▶ Given entries:
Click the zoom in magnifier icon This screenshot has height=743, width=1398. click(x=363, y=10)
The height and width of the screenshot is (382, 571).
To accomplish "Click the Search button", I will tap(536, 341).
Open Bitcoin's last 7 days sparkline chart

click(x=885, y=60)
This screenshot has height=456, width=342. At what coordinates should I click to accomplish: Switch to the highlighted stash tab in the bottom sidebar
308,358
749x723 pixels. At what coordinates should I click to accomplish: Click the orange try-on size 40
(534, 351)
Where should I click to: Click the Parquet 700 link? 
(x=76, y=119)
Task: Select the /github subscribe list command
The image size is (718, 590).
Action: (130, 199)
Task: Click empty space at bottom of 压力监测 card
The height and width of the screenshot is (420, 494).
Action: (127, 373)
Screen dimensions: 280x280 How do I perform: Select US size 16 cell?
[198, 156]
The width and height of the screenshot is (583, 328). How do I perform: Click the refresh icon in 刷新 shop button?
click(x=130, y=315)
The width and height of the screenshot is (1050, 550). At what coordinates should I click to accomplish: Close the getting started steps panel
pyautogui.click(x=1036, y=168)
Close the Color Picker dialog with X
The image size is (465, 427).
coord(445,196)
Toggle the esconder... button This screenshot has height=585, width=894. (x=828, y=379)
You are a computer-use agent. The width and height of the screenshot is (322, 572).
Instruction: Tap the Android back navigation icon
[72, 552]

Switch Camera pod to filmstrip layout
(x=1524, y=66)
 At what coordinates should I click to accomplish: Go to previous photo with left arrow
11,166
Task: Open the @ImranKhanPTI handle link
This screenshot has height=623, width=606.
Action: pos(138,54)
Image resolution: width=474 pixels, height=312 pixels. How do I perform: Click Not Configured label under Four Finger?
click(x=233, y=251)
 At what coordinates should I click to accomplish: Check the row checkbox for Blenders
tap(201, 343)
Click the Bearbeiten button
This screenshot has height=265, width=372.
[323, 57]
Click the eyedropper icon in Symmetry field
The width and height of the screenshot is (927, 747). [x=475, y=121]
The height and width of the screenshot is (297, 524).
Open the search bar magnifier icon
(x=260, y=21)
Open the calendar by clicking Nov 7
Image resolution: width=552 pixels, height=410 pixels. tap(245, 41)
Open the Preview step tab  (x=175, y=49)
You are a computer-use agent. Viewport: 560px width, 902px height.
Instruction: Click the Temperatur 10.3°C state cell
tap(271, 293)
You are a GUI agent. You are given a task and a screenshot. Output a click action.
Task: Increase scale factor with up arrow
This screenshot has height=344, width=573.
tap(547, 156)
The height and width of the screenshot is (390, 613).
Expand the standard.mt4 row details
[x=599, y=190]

▶ Assignment:
When you reach the line that contains "Task: Increase scale factor with up arrow" in the material above, please copy it and every line after it exactly, stopping only at the last line.

▶ Answer section:
Task: Increase scale factor with up arrow
This screenshot has height=344, width=573.
tap(547, 156)
The height and width of the screenshot is (390, 613).
Expand the standard.mt4 row details
[x=599, y=190]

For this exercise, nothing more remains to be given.